The latest data release of ESA-Gaia, Early Data Release 3 (EDR3, Gaia Collaboration 2021) provides five astrometric parameters (positions α, δ, proper motions μ_α, μ_δ, and parallaxes ϖ) for ≈1.468 billion sources, covering the whole celestial sphere up to G ≲ 21^m¹². This makes the Gaia-EDR3 an excellent means to test the purity of our catalogue, especially for quasars and stars and, indirectly, also for galaxies (see below).

We cross-matched each VEXAS output table with the Gaia EDR3 catalogue using a matching radius, and we considered sources with defined astrometric parameters.

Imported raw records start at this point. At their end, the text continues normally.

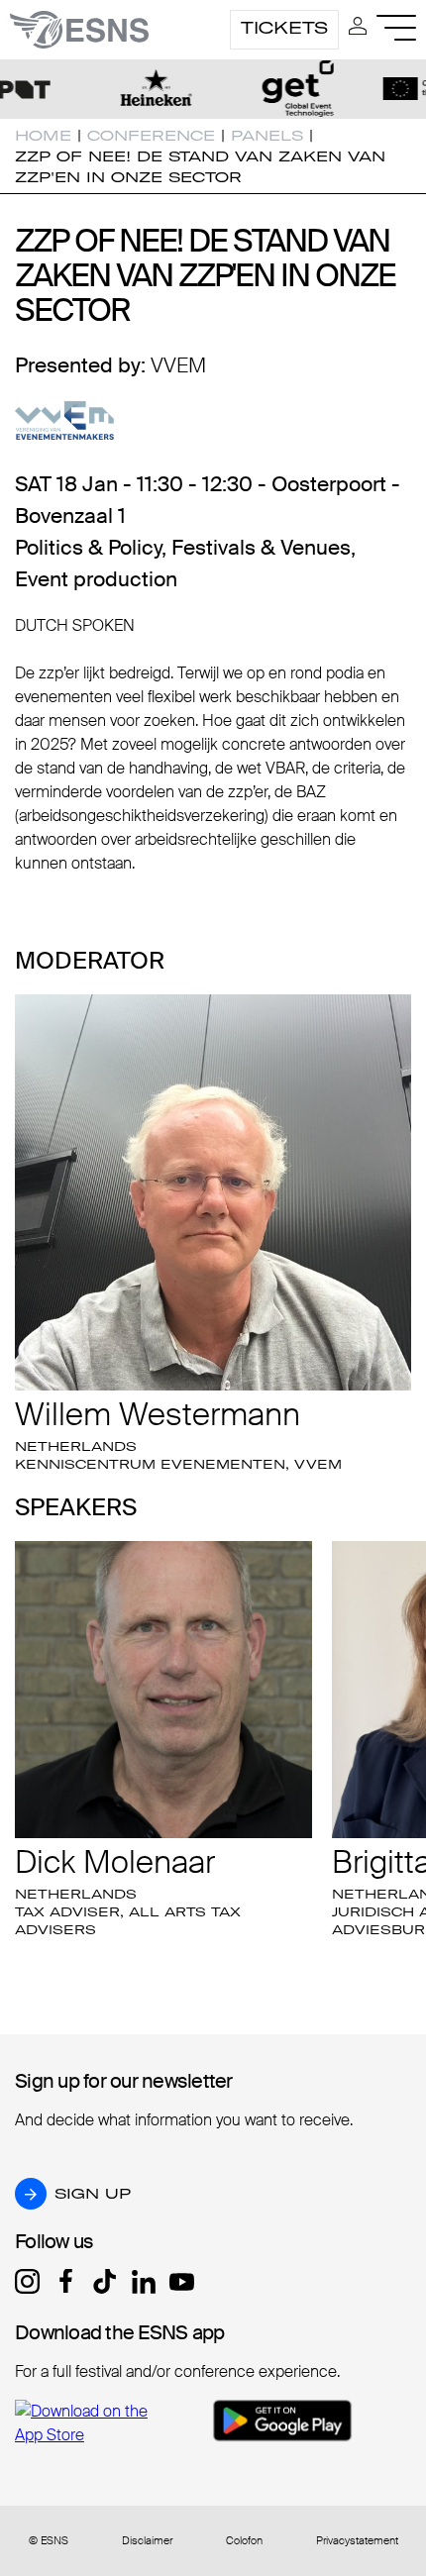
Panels (267, 136)
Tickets (284, 28)
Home (43, 136)
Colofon (244, 2540)
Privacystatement (357, 2540)
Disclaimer (147, 2540)
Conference (151, 136)
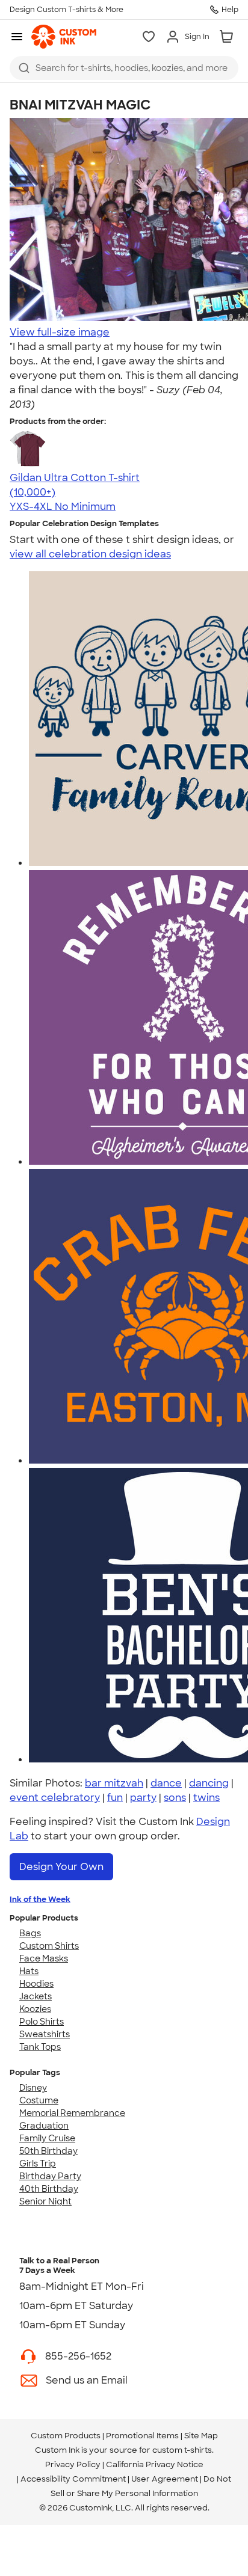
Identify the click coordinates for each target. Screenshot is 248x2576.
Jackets (35, 1996)
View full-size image (60, 332)
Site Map (201, 2435)
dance (166, 1783)
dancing (209, 1783)
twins (206, 1797)
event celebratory (55, 1797)
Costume (38, 2100)
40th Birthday (48, 2188)
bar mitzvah (114, 1783)
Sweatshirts (44, 2034)
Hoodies (36, 1983)
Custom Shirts (49, 1945)
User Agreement (164, 2479)
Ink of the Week (40, 1899)
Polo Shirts (41, 2021)
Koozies (35, 2009)
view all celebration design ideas (90, 554)
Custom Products (66, 2435)
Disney (33, 2087)
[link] (63, 37)
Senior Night (45, 2201)
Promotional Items (142, 2435)
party (143, 1797)
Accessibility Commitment (73, 2479)
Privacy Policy (73, 2464)
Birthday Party (50, 2176)
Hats (29, 1971)
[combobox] (124, 68)
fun (115, 1797)
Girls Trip (37, 2163)
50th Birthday (48, 2150)
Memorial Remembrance (72, 2113)
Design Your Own (61, 1866)
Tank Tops (40, 2046)
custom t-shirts (182, 2450)
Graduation (44, 2125)
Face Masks (43, 1958)
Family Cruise (47, 2138)
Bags (30, 1933)
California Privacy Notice (154, 2464)
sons (175, 1797)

Table 7 lists the number of sources with a cross-match in Gaia EDR3, which were split according to our classification pipeline (using the threshold p_class ≥ 0.7). In all cases, more than 90% of the matched objects were classified as STAR.

Table 7.

Cross-match with Gaia EDR3 for the three VEXAS classified tables and for each class of objects.

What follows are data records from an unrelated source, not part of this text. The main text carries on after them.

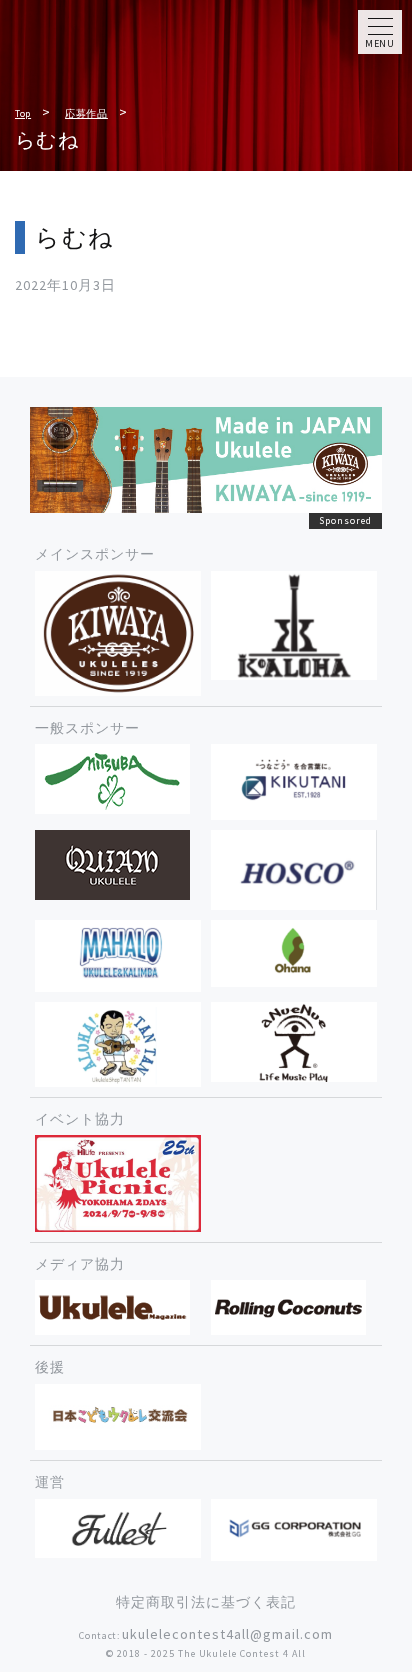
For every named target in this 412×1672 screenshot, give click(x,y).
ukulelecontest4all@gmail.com (227, 1634)
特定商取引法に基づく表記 (206, 1602)
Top (23, 113)
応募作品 (86, 113)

To assess the purity of the GALAXY sample, we used the simple argument that, by construction, the Gaia catalogue should contain very few galaxies (Robin et al. 2012), so very few of the objects with high p_GALAXY should have a match in Gaia EDR3. This is, of course, only a rough approximation since there might be a number of galaxies that Gaia still detects, but without accurate proper motions and parallaxes, as the Gaia astrometric solution fits only for point-like sources (Lindegren et al. 2021). Indeed, resolved objects can be detected in Gaia because their G-band magnitudes are > 0.1 mag higher than the synthetic magnitude G_RB = G_RP − 2.5log₁₀[1 + 10^{0.4(G_RP − G_BP)}] from the blue and red passbands, whenever these are available (Agnello & Spiniello 2019). From the cross-match with Gaia, we found ≈1 440 000, ≈1 100 000, and ≈1 910 000 objects classified by our algorithm as GALAXY in VEXAS-DESW, VEXAS-PSW, and VEXAS-SMW, respectively. Among these, only ≲20% sources have measured proper motions and parallaxes, and the majority are motionless, suggesting that they could indeed be extended sources at z > 0 (galaxies). The remaining objects can instead be stars that are misclassified by our algorithm, or very compact galaxies.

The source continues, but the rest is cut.